_PROBLEM TO SOLVE_: With all pictures omitted, return verbatim the lines from the beginning of the records below through the line containing "Click the $75.74 refund subtotal amount".

═════ ENTRIES SHOWN

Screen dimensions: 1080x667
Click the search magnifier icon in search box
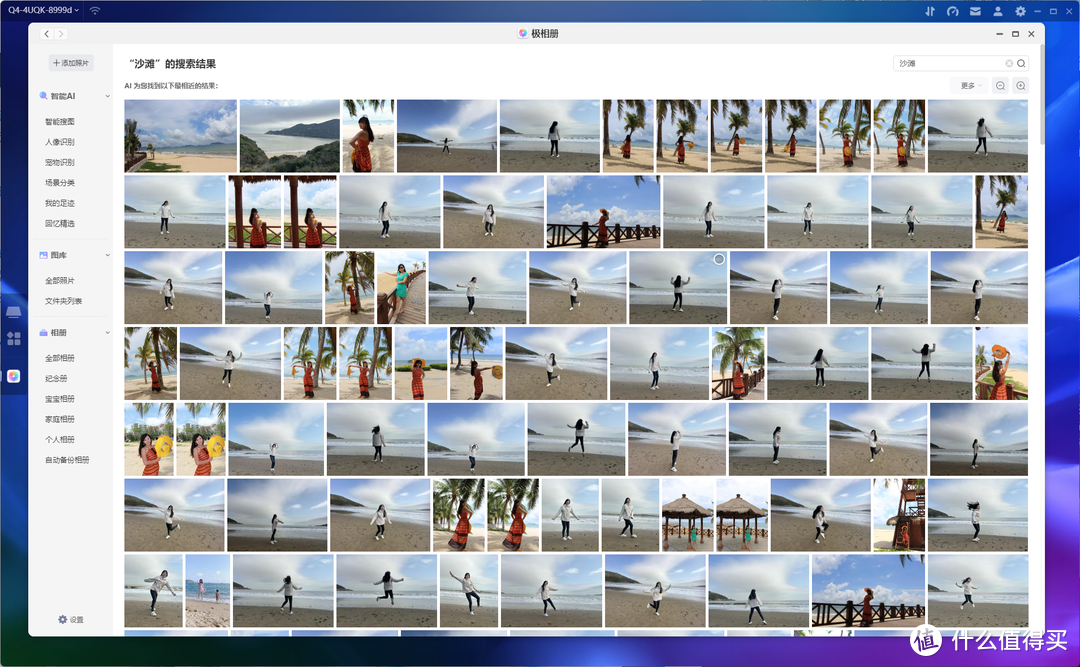click(1021, 63)
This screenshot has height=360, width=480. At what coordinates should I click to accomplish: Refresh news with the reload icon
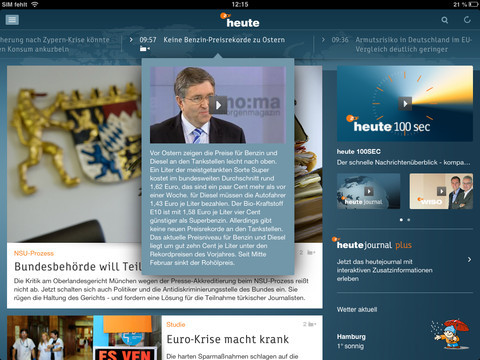click(467, 20)
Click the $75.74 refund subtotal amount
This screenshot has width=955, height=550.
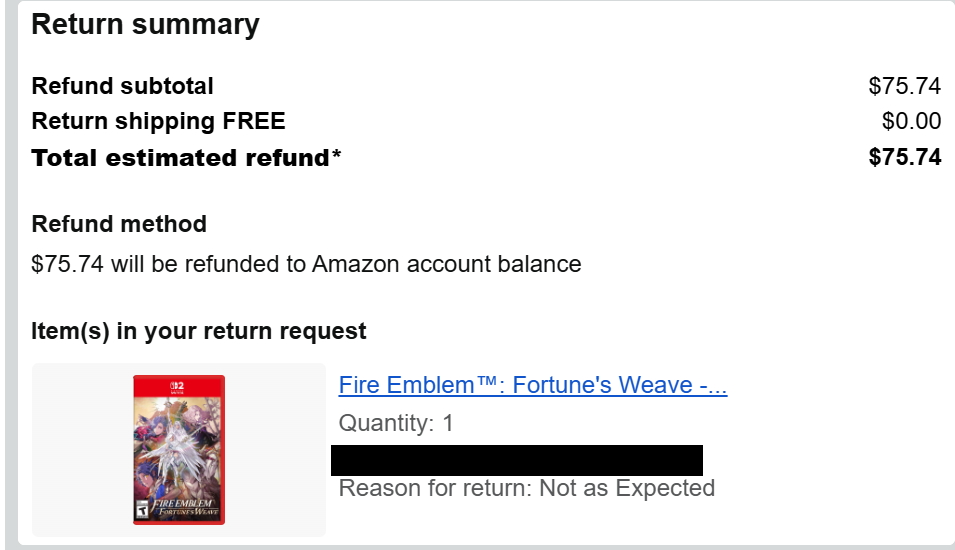click(x=904, y=86)
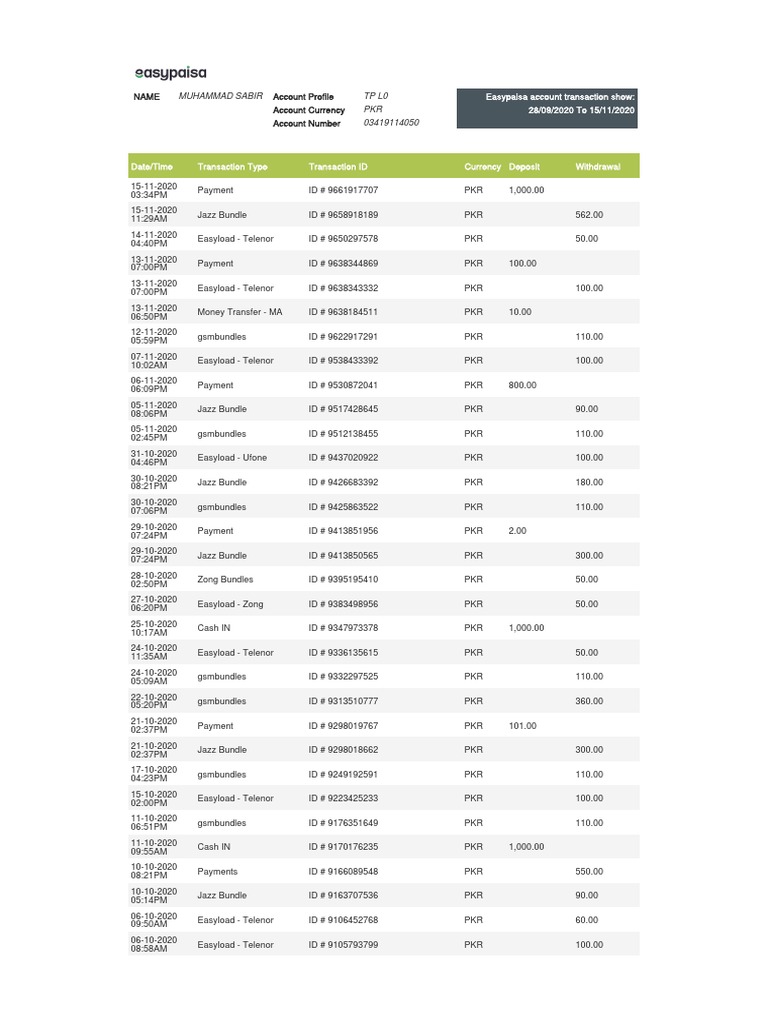Image resolution: width=768 pixels, height=1024 pixels.
Task: Click transaction ID # 9661917707
Action: [x=344, y=190]
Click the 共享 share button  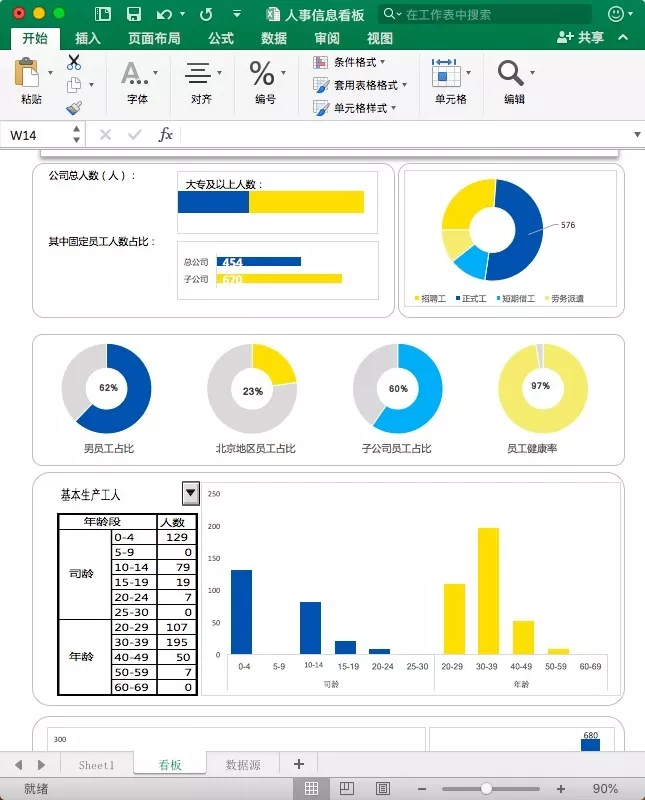(581, 37)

══════════

_EXERCISE ANSWER_:
Screen dimensions: 1080x667
Click the search magnifier icon in search box
click(1021, 63)
This screenshot has height=360, width=480. At what coordinates should I click to accomplish: Refresh news with the reload icon
click(467, 20)
Click the $75.74 refund subtotal amount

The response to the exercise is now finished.